The Murphy mental health reform will overhaul the nation’s failing mental health system by prioritizing evidence-based care, empowering caregivers, supporting innovation, and advancing early prevention programs among other important solutions.

But most importantly for taxpayers, these reforms will curb wasteful spending that all too often misses the mark. Each year, the Substance Abuse and Mental Health Services Administration (SAMHSA) spends $3.6 billion in taxpayer resources for little return. Even this is just the top of the iceberg – the federal government spends a total of $130 billion on mental health each year.

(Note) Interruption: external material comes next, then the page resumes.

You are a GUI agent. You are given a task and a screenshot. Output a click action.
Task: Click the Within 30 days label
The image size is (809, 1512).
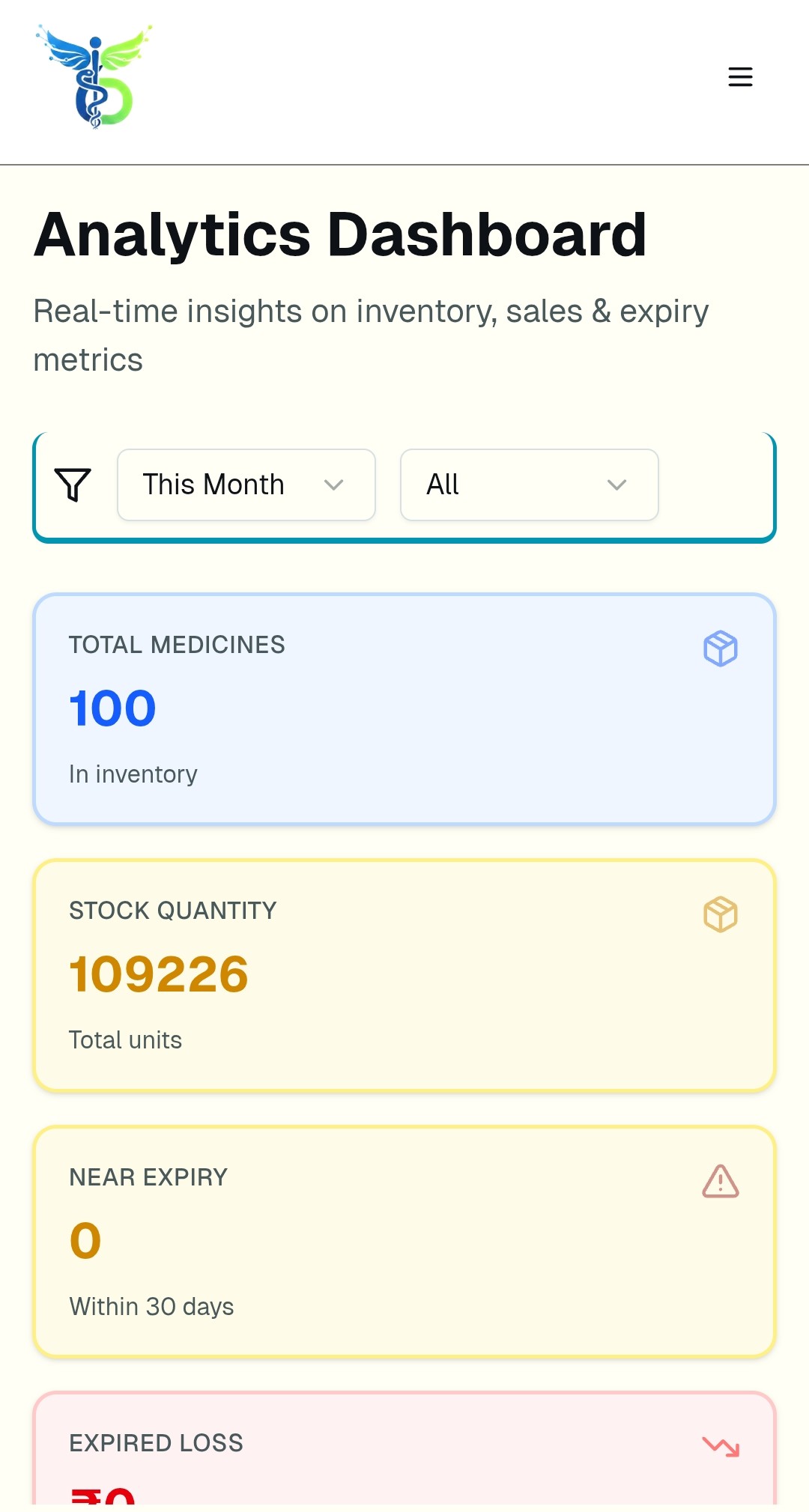(151, 1307)
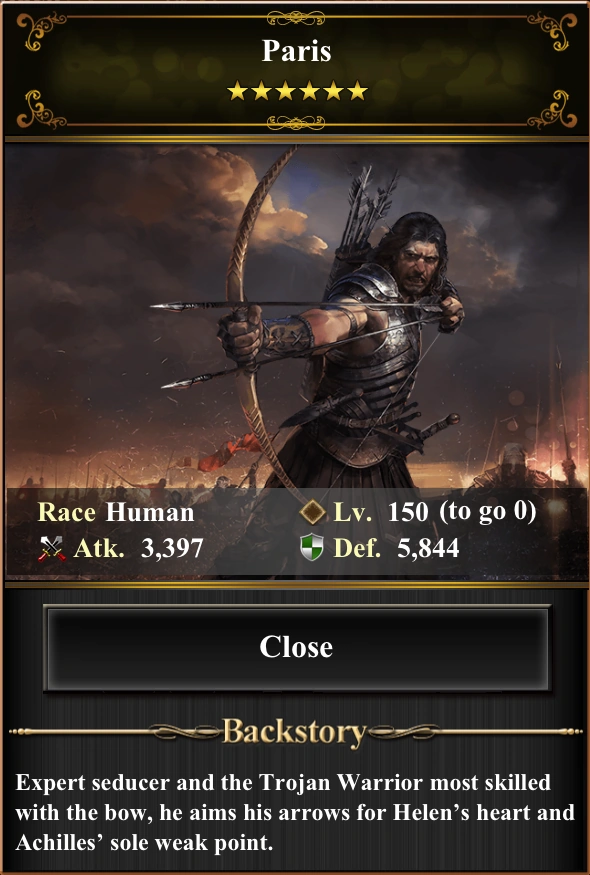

But even with this ample funding, millions of Americans face a system that fails to meet their mental health needs. Currently, there remains a 100,000 shortage of psychiatric beds and a chronic shortage of child psychiatrists among other troubling shortcomings. Evidently, the problem is not lack of resources but an ineffective system more fine-tuned toward cronyism than looking after patients.

In the past, SAMSHA has received the dubious honor of “worst government agency.” Similarly, federal watchdog reports have already raised alarms about the web of ineffectual mental health programs. In fact, a recent report by the Government Accountability Office (GAO) found that the 112 federal programs intended to address mental health fail to coordinate their efforts.

Clearly, reform is needed. Congressman Murphy’s legislation will ensure that the federal government is no longer throwing money at a problem with little return. The mental health system in America has proven itself a complex web of wasteful, ineffectual programs. The Helping Families in Mental Health Crisis Act will reform this broken system and ensure taxpayer funds are wisely spent.